I have only recently started watching the hit show, Ted Lasso. In fact, it’s a telling reflection of our digital life that I’d seen the memes and the gifs long before I watched the first episode.

The upside of that digital memorabilia however is that you can repeat and remember all the quotable moments long after the show is over. Like this one, from early in season one: “Taking on a challenge is a lot like riding a horse, isn’t it? If you’re comfortable while you’re doing it, you’re probably doing it wrong.”

Looking at today’s Bible reading, we could also switch this quote around.

“Listening to Jesus teach is a lot like riding a horse. If you’re comfortable while you’re doing it, you’re probably doing it wrong.”

Jesus doesn’t really do comfortable lessons, as today’s passage shows.

This is an intense block of Jesus’ teaching. It is placed relatively early in Luke’s gospel, at the start of Jesus’ ministry. Word has spread of Jesus’ healing, and interest is starting to build. Large crowds are starting to gather to listen to Jesus and to be healed.

And so Jesus starts to teach.

His words are startlingly direct, and his intention is nothing less than the transformation of our lives. The faith Jesus inspires, the relationship with God that Jesus proclaims, is wider, deeper, and more active than the faith many have settled into.

He’s not pulling any punches in the passage we heard today. Instead, he emphatically calls out the crowd for letting their faith become too comfortable and narrow.

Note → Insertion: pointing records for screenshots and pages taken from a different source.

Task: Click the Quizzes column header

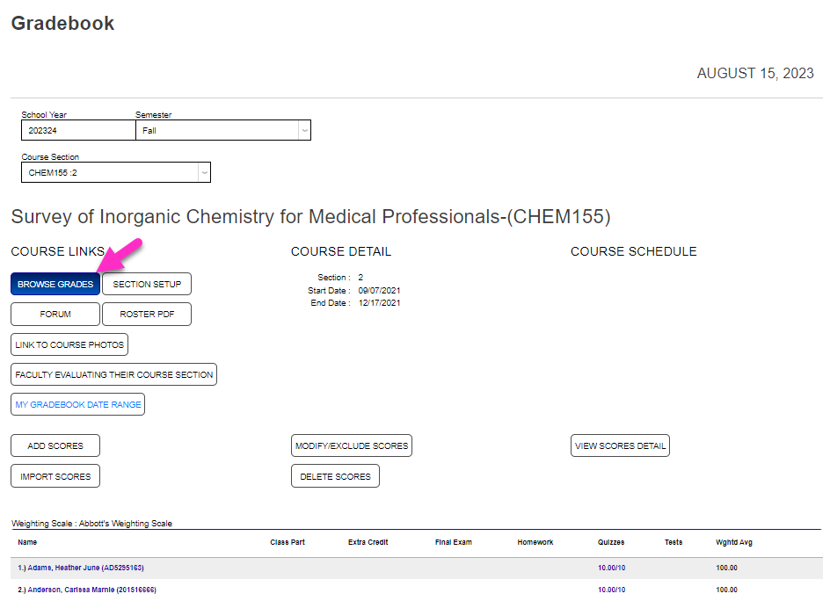Action: point(610,542)
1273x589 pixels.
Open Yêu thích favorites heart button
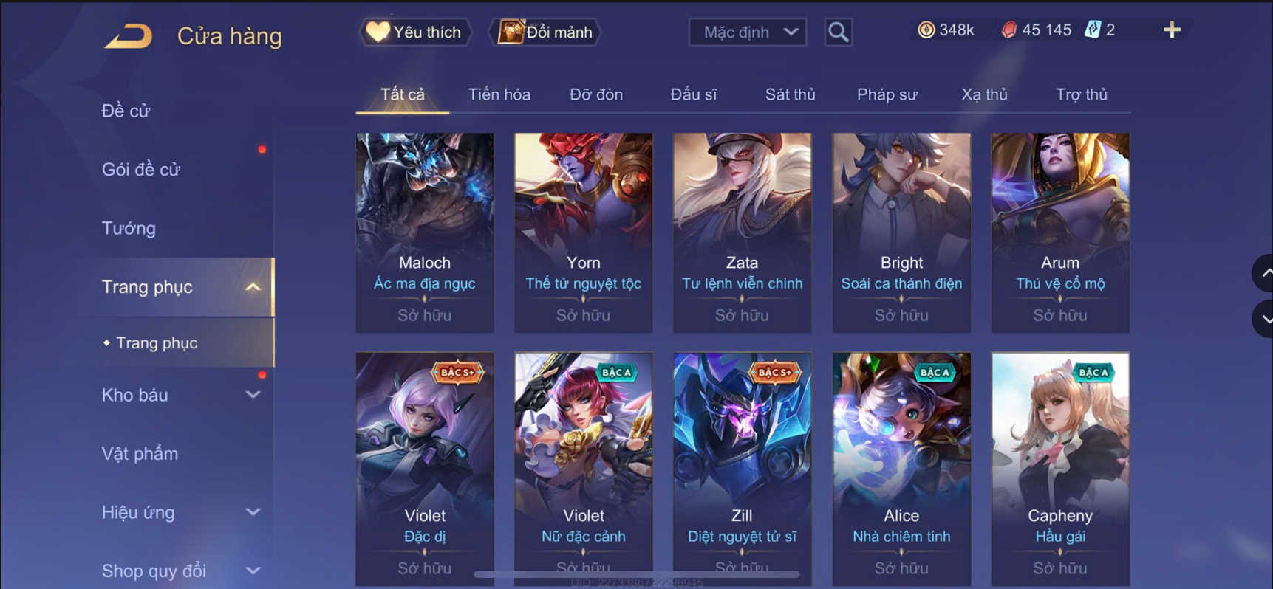pos(415,32)
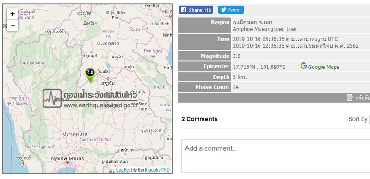Click the Facebook logo on Share button
The image size is (370, 179).
coord(183,10)
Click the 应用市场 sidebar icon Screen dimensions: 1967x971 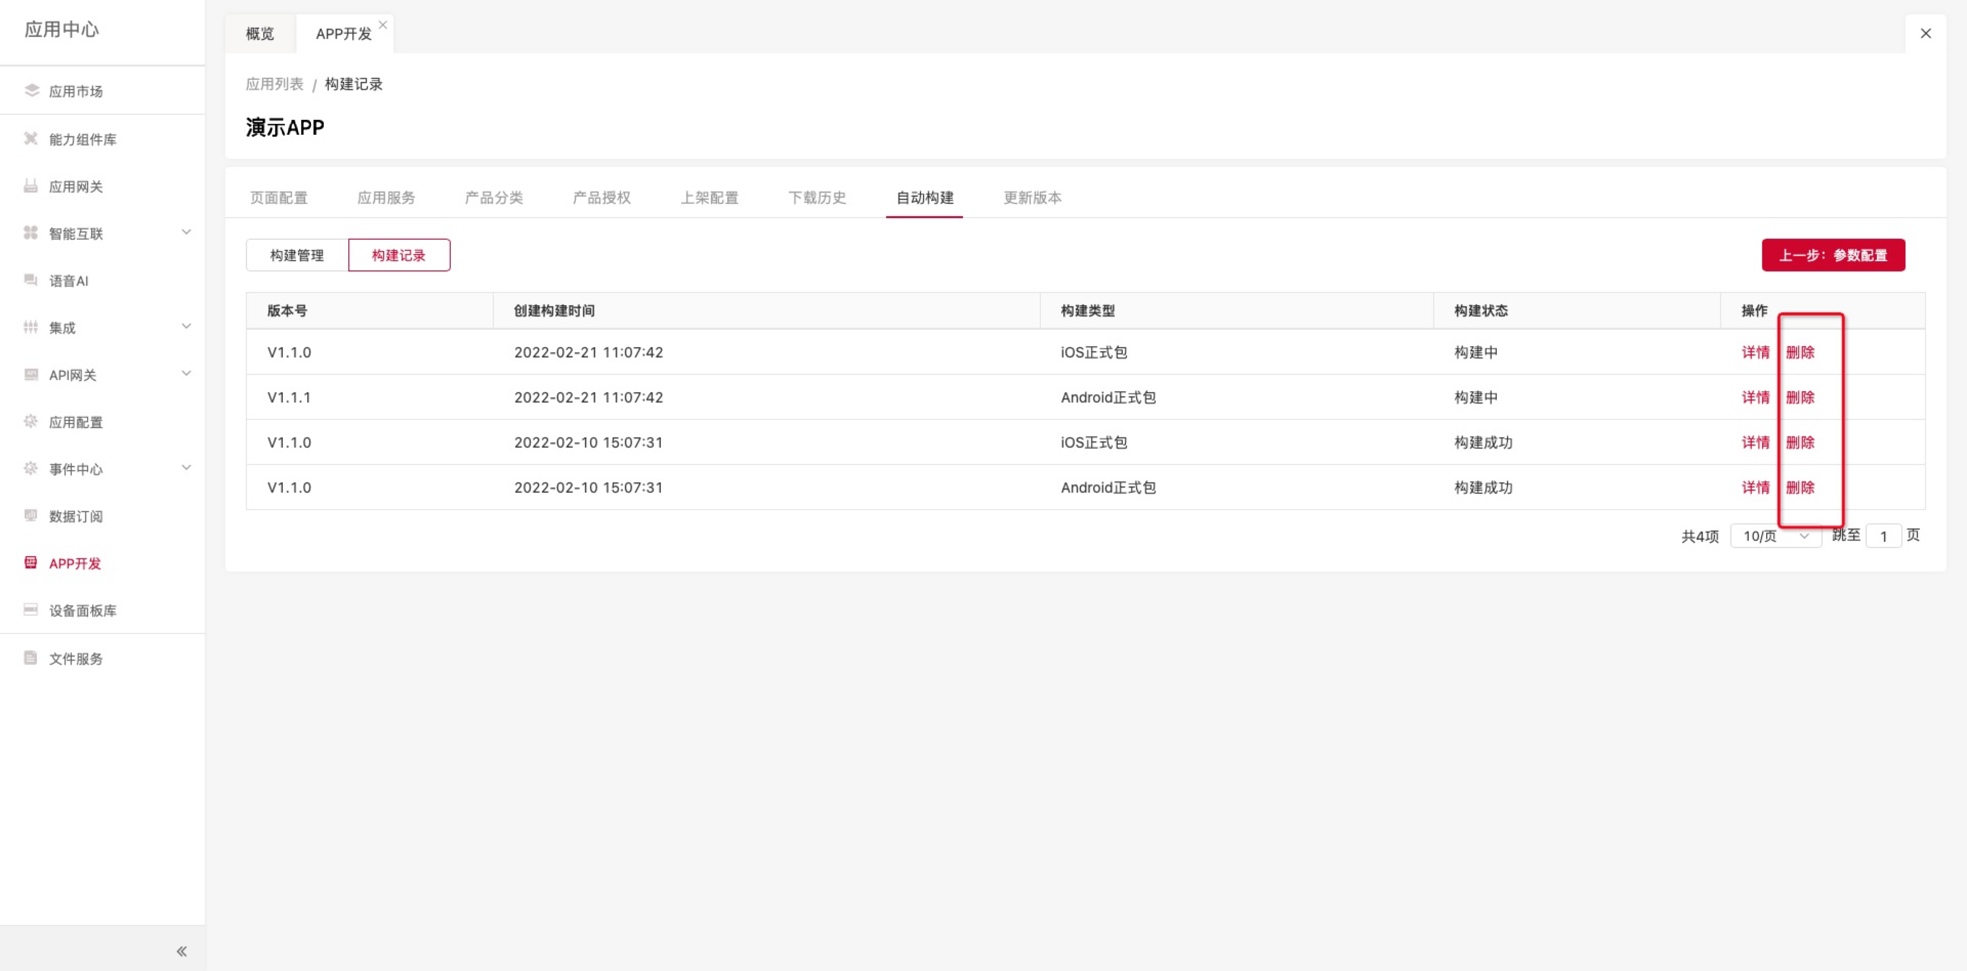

They were limiting the extent of their love and compassion. They had instead adopted the established ways of their society where relationships were viewed as reciprocal trade-offs. You scratch my back, I’ll scratch yours.

A person would treat another with consideration, and generosity even, on the clear expectation of that consideration being repaid. In these relationships it’s easy enough to follow Jesus’ instructions from this reading: love, do good, bless, pray for. Sure, because that all accrues back.

But now Jesus is calling this way of life out as inadequate. “For even sinners love those who love them.” It’s not nearly enough.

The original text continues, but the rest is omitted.